Scottish board builds shared care record

  • 14 July 2014
Scottish board builds shared care record

NHS Dumfries and Galloway is creating an electronic shared care record to integrate primary and secondary care data.

The Scottish health board is using the CareCentric software from Graphnet to build the integrated care record, which will be an extension of its already existing care record.

It has also integrated GP data from Emis Web into the Graphnet software to allow sharing of information between primary and secondary care data.

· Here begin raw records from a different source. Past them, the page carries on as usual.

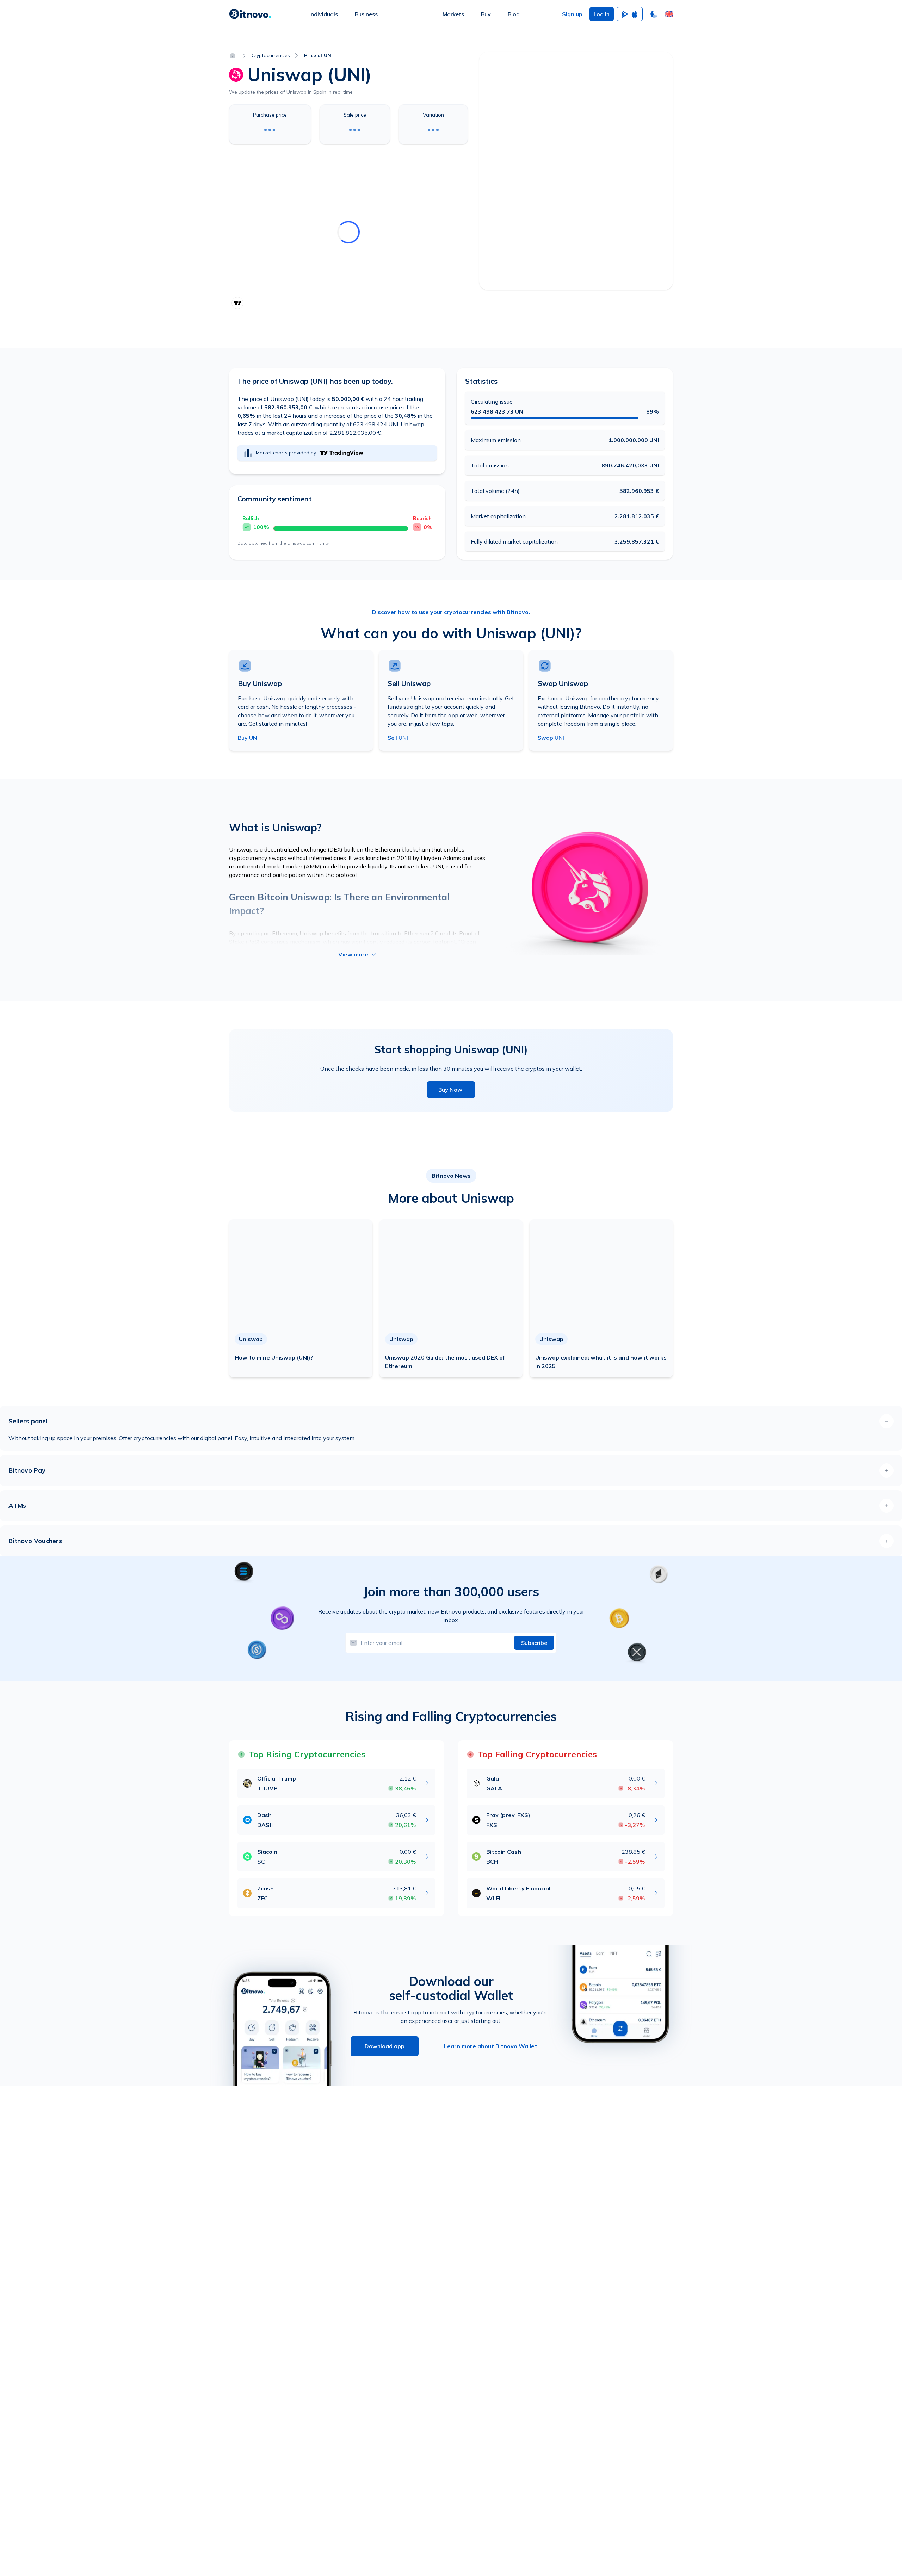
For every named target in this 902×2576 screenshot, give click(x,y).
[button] (669, 14)
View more (353, 954)
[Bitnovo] (250, 14)
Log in (602, 14)
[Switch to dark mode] (653, 14)
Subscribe (534, 1643)
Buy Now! (451, 1089)
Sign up (572, 14)
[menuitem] (323, 14)
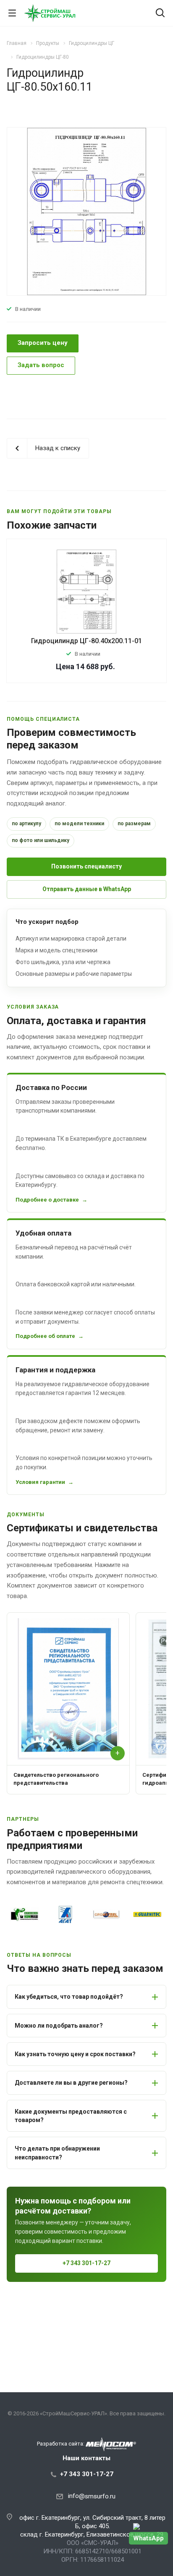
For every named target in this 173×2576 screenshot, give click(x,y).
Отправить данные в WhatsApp (86, 889)
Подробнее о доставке (47, 1200)
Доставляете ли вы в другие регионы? (71, 2082)
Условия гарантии (40, 1482)
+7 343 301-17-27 (86, 2263)
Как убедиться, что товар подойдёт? (69, 1996)
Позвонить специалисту (86, 866)
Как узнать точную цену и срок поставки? (75, 2054)
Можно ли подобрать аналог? (59, 2025)
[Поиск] (160, 13)
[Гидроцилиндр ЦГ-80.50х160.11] (86, 211)
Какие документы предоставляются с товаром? (71, 2115)
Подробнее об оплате (45, 1336)
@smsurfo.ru (97, 2496)
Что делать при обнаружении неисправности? (57, 2152)
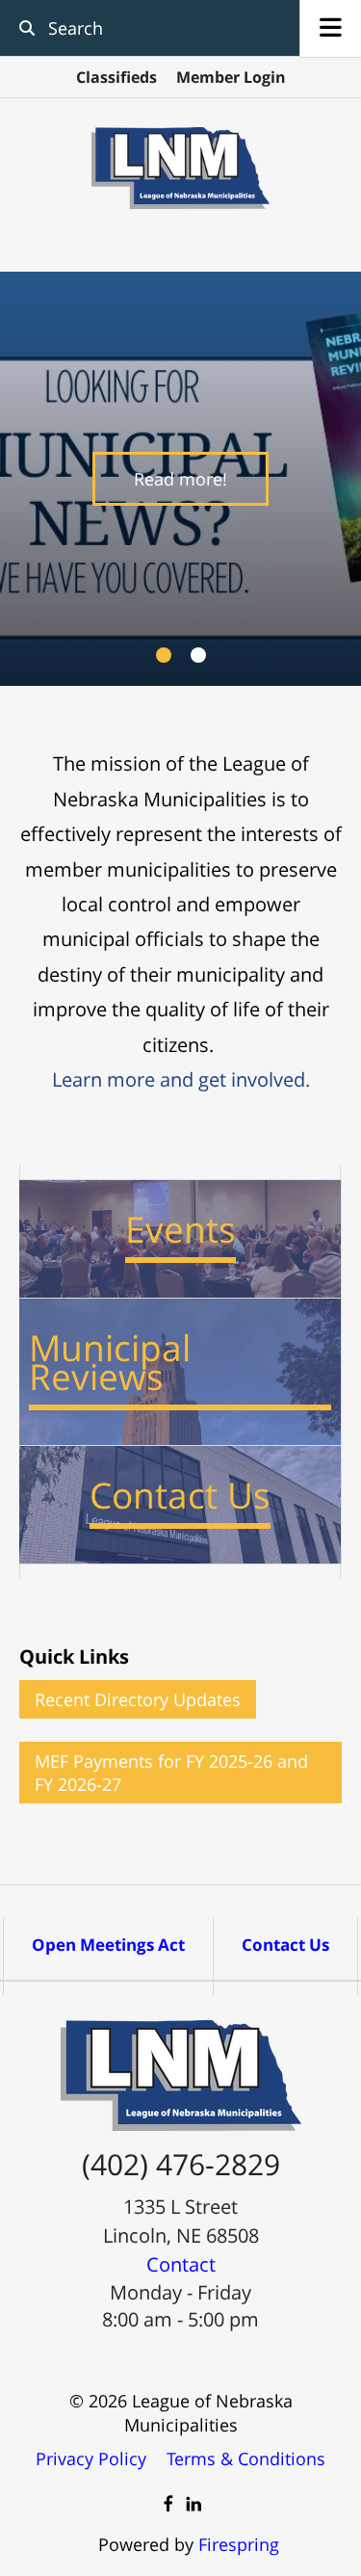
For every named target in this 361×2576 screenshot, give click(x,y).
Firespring (238, 2544)
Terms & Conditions (246, 2458)
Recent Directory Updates (138, 1699)
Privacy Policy (91, 2458)
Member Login (231, 77)
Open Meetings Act (108, 1944)
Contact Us (285, 1944)
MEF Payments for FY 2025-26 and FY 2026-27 (171, 1772)
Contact (181, 2264)
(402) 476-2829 (181, 2164)
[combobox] (143, 28)
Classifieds (116, 77)
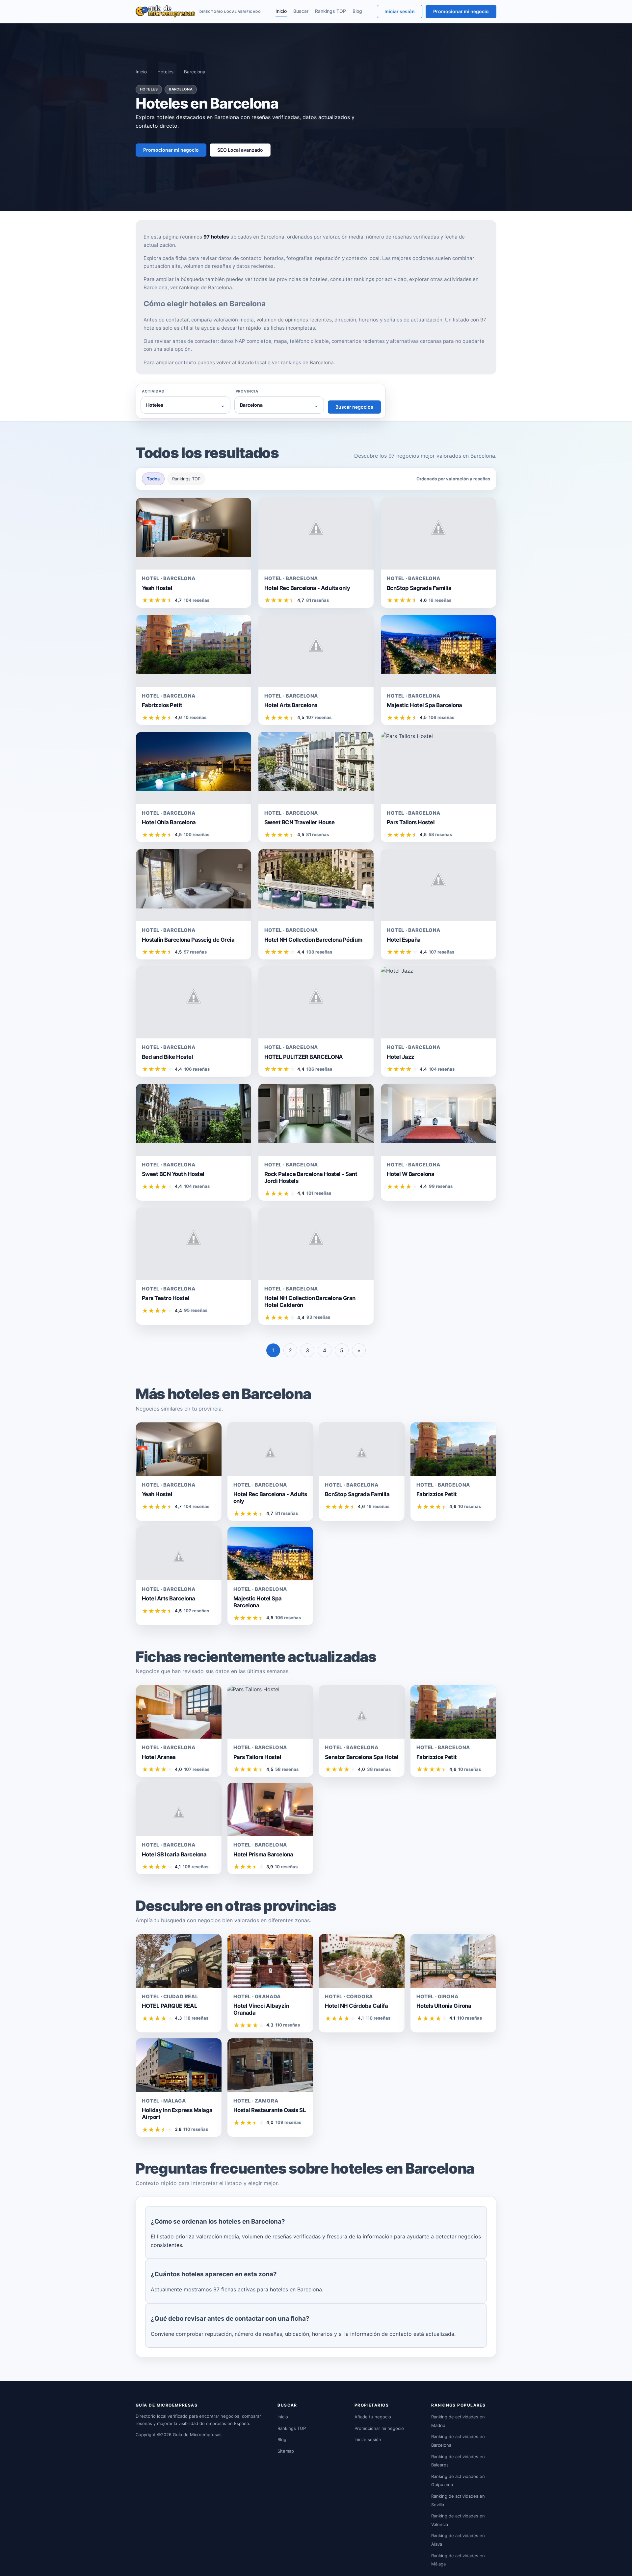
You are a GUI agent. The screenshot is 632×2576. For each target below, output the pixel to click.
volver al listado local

The health board’s head of information management and technology Graham Gault said it is looking to create a “modern model of integrated care.”

“We want to provide clinicians access to all the information they need about a patient when and where they need it. We see this as the key to providing efficient, joined-up services centred around the needs of the patient,” he said.

In 2012 the health board deployed an electronic document management system from the Plumtree Group in its mental health services, with two years’ worth of records on 5000 of its patients being scanned into the shared care record.

This is now being rolled out across Dumfries District General Hospital and Dumfries and Galloway Royal Infirmary.

The health board has developed a range of data feeds to provide access to acute and mental health records as well as admissions data, clinic lists, patient alerts and in- and outpatient appointments.

These are imported with a real-time feed from the Royal Infirmary’s Topas patient administration system from Cambric.

Gault said that the next step is to introduce electronic forms, which will replace more than 500 paper forms.

Dumfries and Galloway is also talking with social care providers to integrate social work information into the record.

The health board is building a new infirmary, due to open its doors in 2018, which has no facility for storing paper case notes.

The Graphnet software is widely used in the NHS in England, but this is the company’s first win in Scotland. Symphony Technology Group announced last week that it has bought a 40% share in the company, quickly after it also acquired McKesson’s UK healthcare business.